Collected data

=======

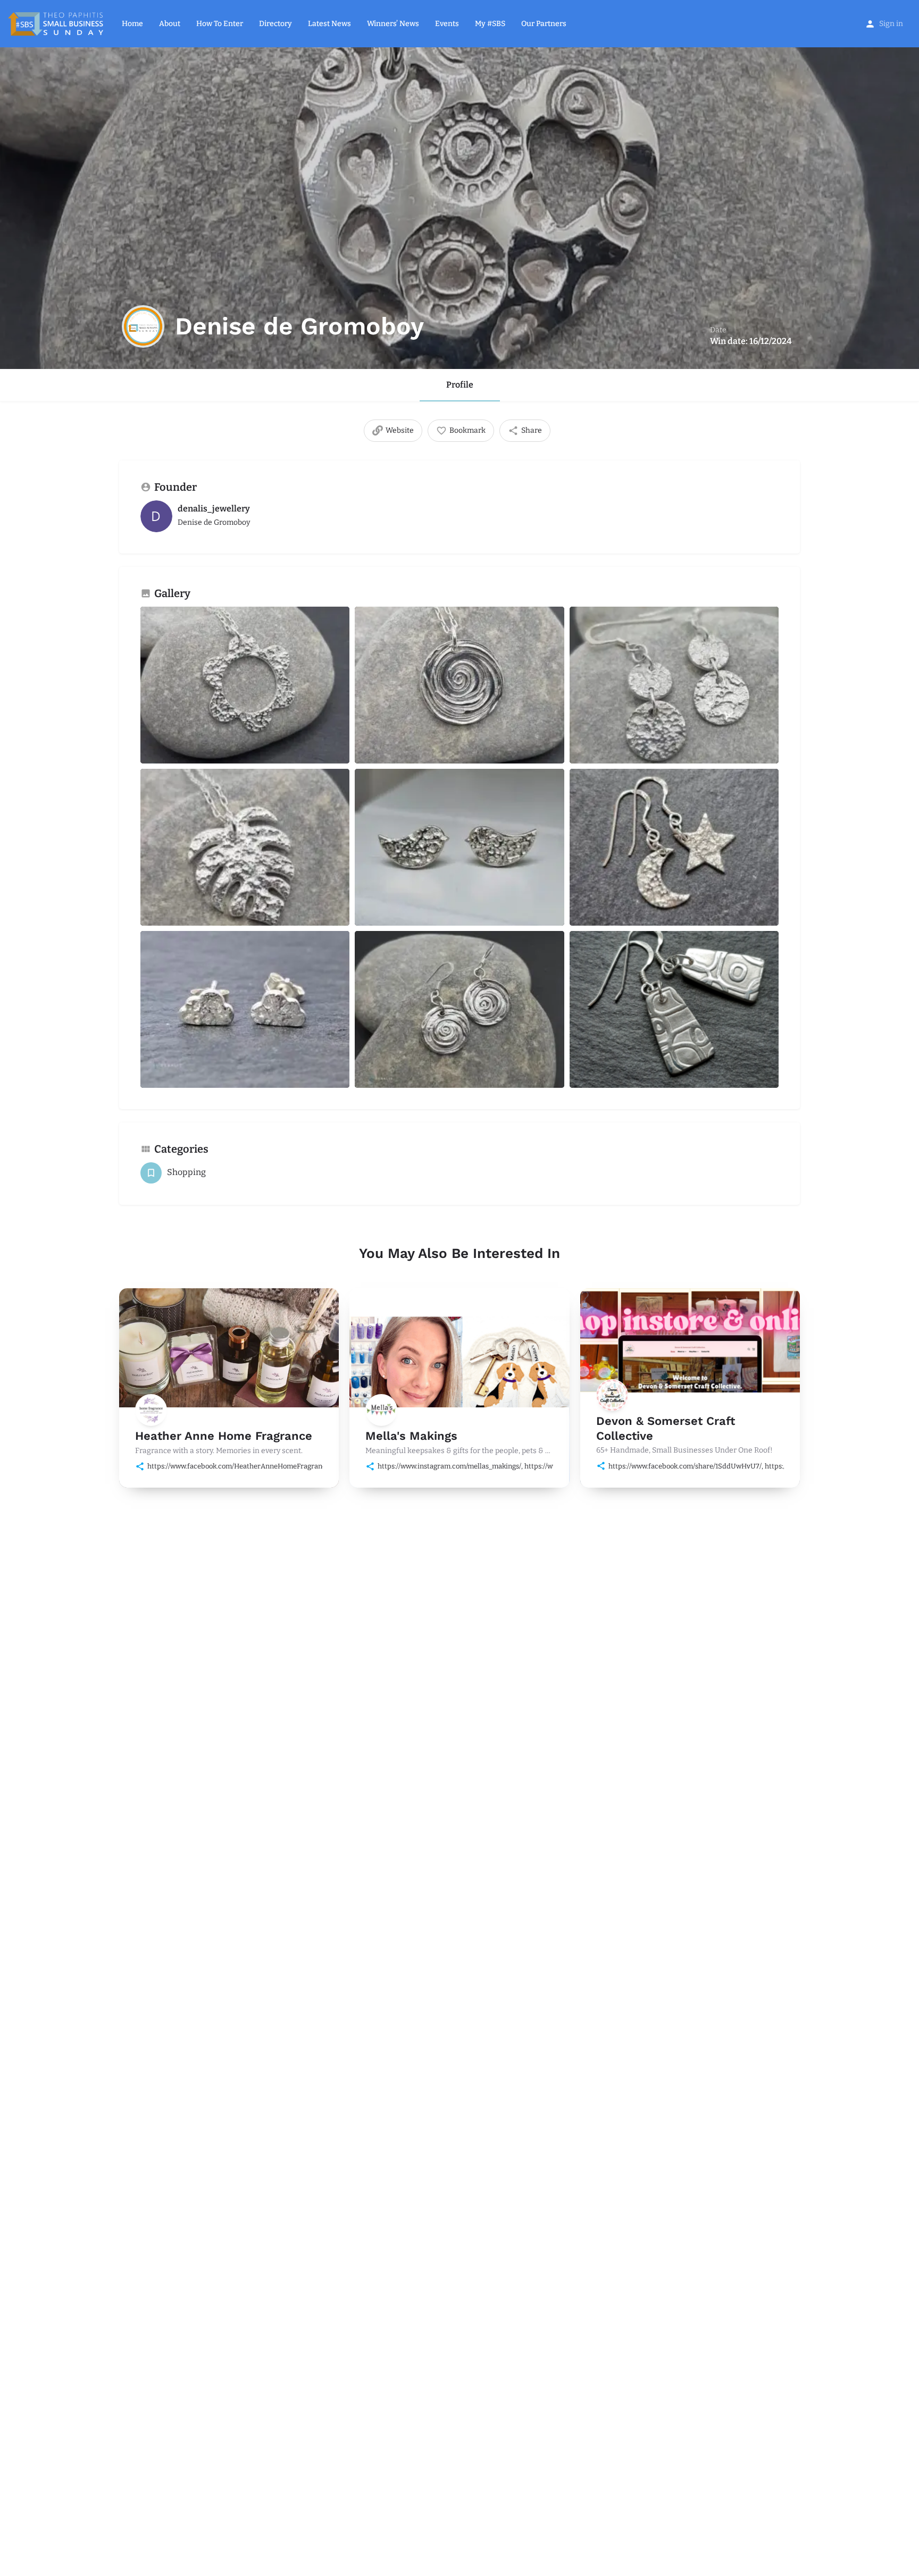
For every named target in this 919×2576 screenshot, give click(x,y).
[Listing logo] (143, 326)
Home (132, 23)
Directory (275, 23)
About (169, 23)
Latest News (329, 23)
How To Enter (219, 23)
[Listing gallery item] (244, 685)
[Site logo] (57, 23)
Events (447, 23)
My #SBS (490, 23)
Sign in (891, 23)
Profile (459, 385)
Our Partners (543, 23)
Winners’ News (393, 23)
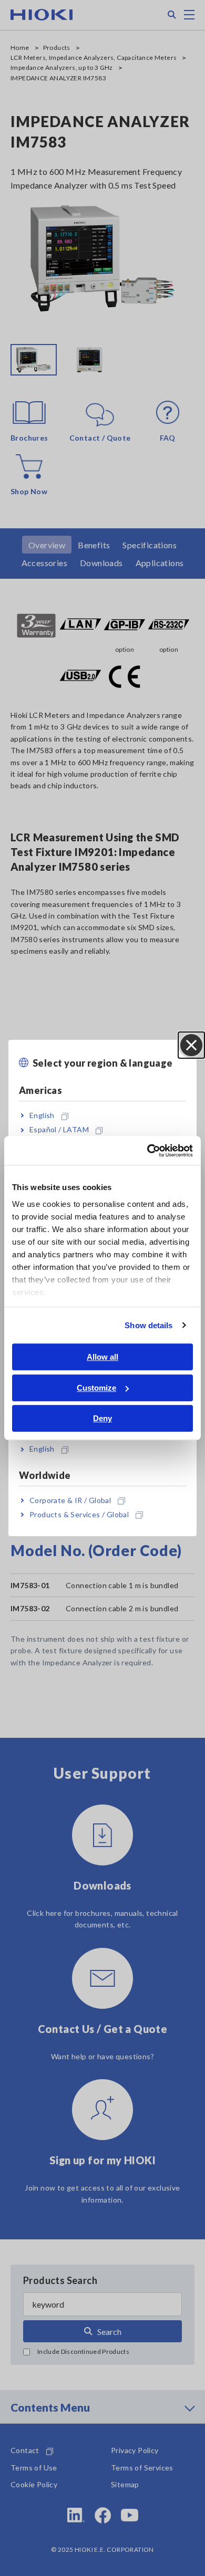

=======

What is being asked — Reproduce exactly, and only, the lines from the one containing "About (169, 23)" through the last line of the records above, both included, leaving out any pictures.

Your solution —
About (169, 23)
Latest News (329, 23)
How To Enter (219, 23)
[Listing gallery item] (244, 685)
[Site logo] (57, 23)
Events (447, 23)
My #SBS (490, 23)
Sign in (891, 23)
Profile (459, 385)
Our Partners (543, 23)
Winners’ News (393, 23)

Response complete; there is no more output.